В конце концов, за всеми разногласиями с Ньютоном кроется одно—«он допускает также вмешивающиеся сюда материальные тела» (8, II, стр. 292). «Ничто не может быть для меня яснее того,— пишет Беркли,— что рассматриваемые протяжения суть не что иное, как мои собственные идеи; и не менее ясно, что я не могу разложить какую-либо из своих идей на бесконечное число других идей, т. е. что они не делимы до бесконечности» (9, стр. 157). То, чего нельзя видеть, того не может и быть. «Нет такой вещи, как десятитысячная часть дюйма, но есть десятитысячная часть мили или диаметра земли...» (9, стр. 160). Это утверждение, вызывающее невольно улыбку в век электронных микроскопов, неубедительно, даже с точки зрения самого Беркли: ведь десятитысячная часть дюйма не бесконечно, а конечно-малая величина. Этот довод бьет мимо цели. Скорость света, недоступная непосредственному чувственному восприятию, также конечная величина. Суть вопроса не в определении порога восприятия конечных величин, а в реальности величин, недоступных чувственному восприятию, как таковому. Суть вопроса также и в возможности познания диалектического единства прерывности и непрерывности, единства, непостижимого для Беркли и в равной мере недоступного эмпирии.
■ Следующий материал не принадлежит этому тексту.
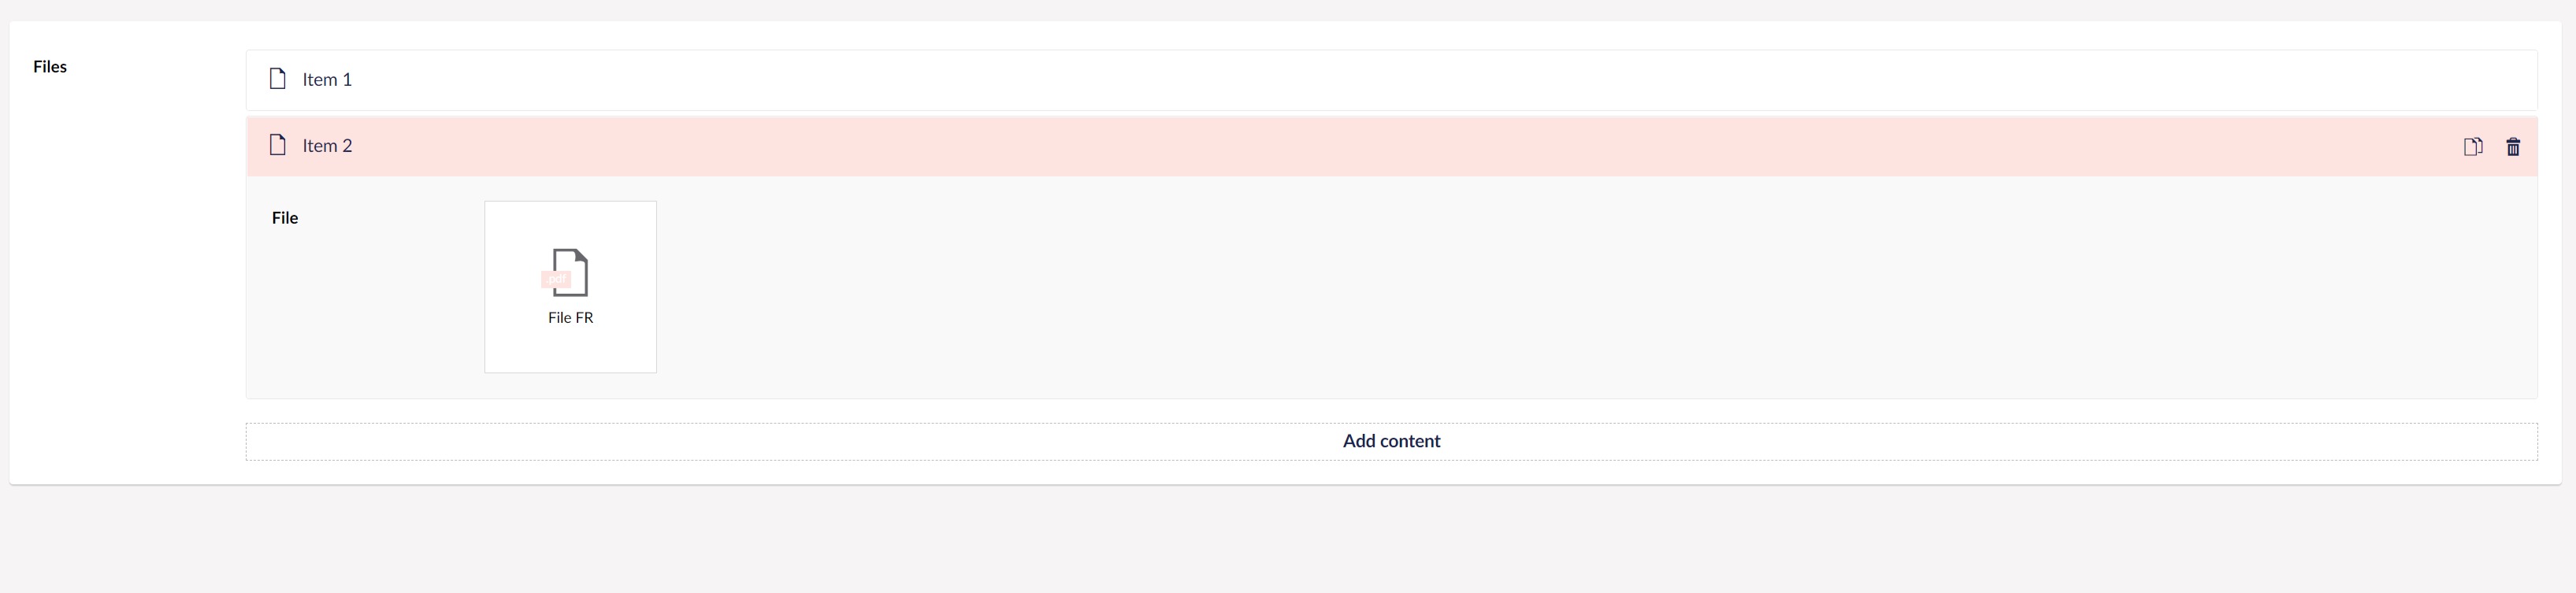
Task: Click the Add content button
Action: [x=1391, y=440]
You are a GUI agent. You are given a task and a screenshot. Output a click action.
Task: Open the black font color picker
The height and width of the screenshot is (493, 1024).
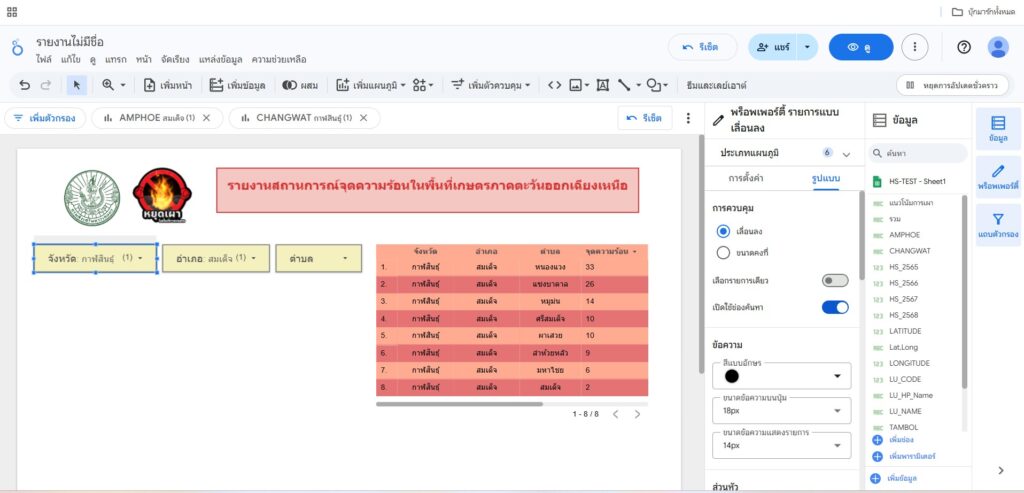point(780,376)
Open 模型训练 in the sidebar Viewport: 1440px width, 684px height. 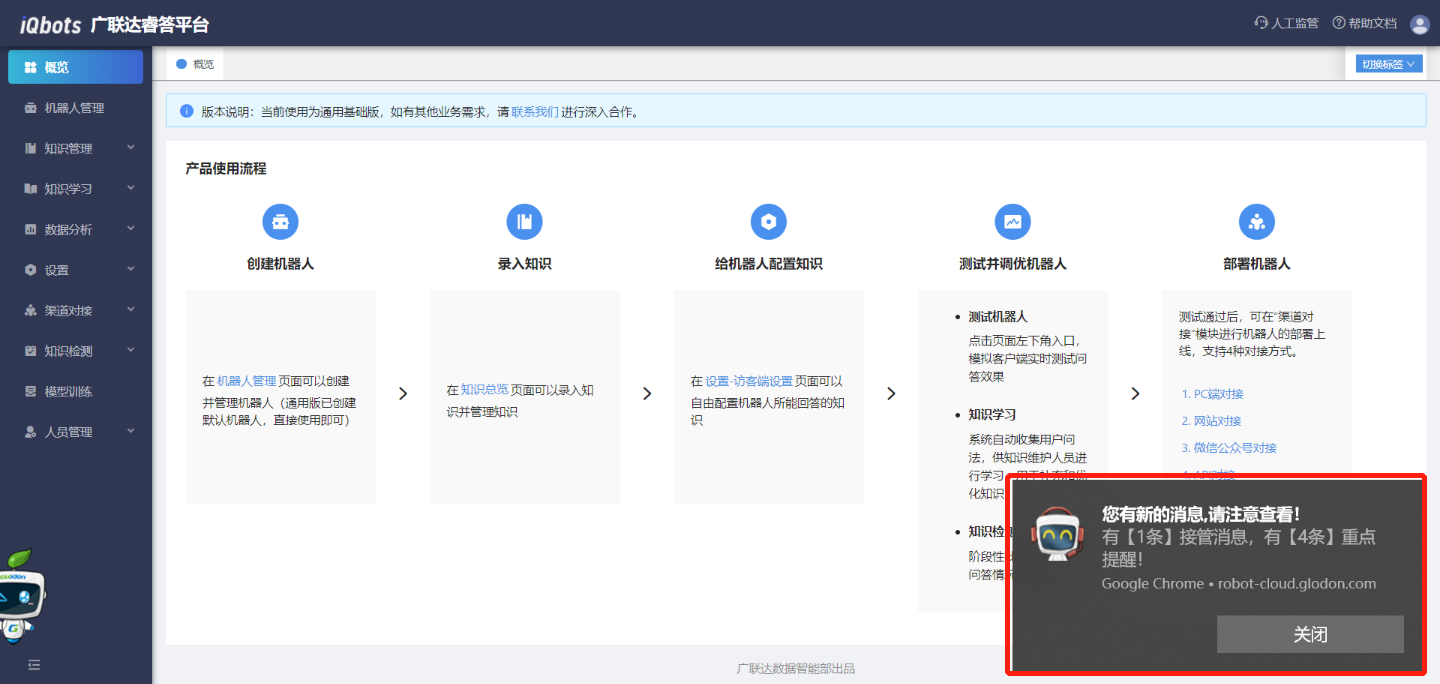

Здесь критика физических категорий перерастает у Беркли в критику математики как рационального познания.
Уже в своем философском дневнике Беркли не раз выражает презрение к математическому рационализму. «Могу ли я позволить себе объявить хваленую математическую acribeia (точность, совершенство), эту любимицу эпохи, пустяком?» (8, I, стр. 39). Сравнивая математиков со схоластами, он усматривает их различие в том, что схоласты поглощены важными, серьезными предметами, но пользуются при этом негодными методами суждения, тогда как математики с большим совершенством рассуждают о никчемных предметах (8, I, стр. 52). Никогда, по мнению Беркли, ни один подлинный гений не был великим математиком. Бывают математики, обладающие хорошими способностями, но они—самые несчастные. «Если бы они не были математиками, то не были бы ни к чему пригодны: они принадлежали бы к тем глупцам, которые не знают, как им применить свои способности» (8, I, стр. 44). Не правда ли, это звучит как чудовищный обскурантизм человека, претендующего на обновление философии в век расцветающей механики и математики?
Здесь со всей наглядностью предстают перед нами плоды берклианского сенсуализма и номинализма. Математики — это для Беркли «безумцы», берущиеся «судить об ощущениях без своих ощущений» (8, I, стр. 44). Математики, негодует Беркли, глубокомысленно рассуждают о нечувственных, стало быть нереальных, предметах: о линиях, имеющих лишь одно измерение, о точках, не имеющих ни одного, они даже придумали исчисление бесконечно-малых, таких «фикций», как флюксии,— «не то ничто, не то нечто» (8, I, стр. 47). Бесконечно-малые — предмет насмешек Беркли: «Это — не то конечные величины, не то бесконечно-малые величины, не то ничто. Не следовало ли бы назвать их духами исчезнувших величин?» (8, IV, стр. 89). «Задумались ли когда-нибудь те математики, которые взывают против мистерий, над своими собственными принципами?» (8, IV, стр. 102).
Беркли непрестанно твердит о том, что нельзя рассуждать о вещах, не опирающихся на «идеи», на чувственные восприятия. Математики, с его точки зрения, глубоко погружены в заблуждения людей, оперирующих отвлеченными общими идеями. Ни точки, ни линии, ни углы, ни числа, ни тем более бесконечно малые не являются идеями и, стало быть, не имеют реального существования в природе. Математика не есть поэтому наука о реальном, т. е. конкретном, чувственном мире. В абстрактности не ее сила, а ее бессилие. Она не способствует проникновению в природу вещей, а уводит от нее. Нет ничего более чуждого Беркли, чем мысль о диалектической функции научной абстракции, способствующей углублению нашего познания.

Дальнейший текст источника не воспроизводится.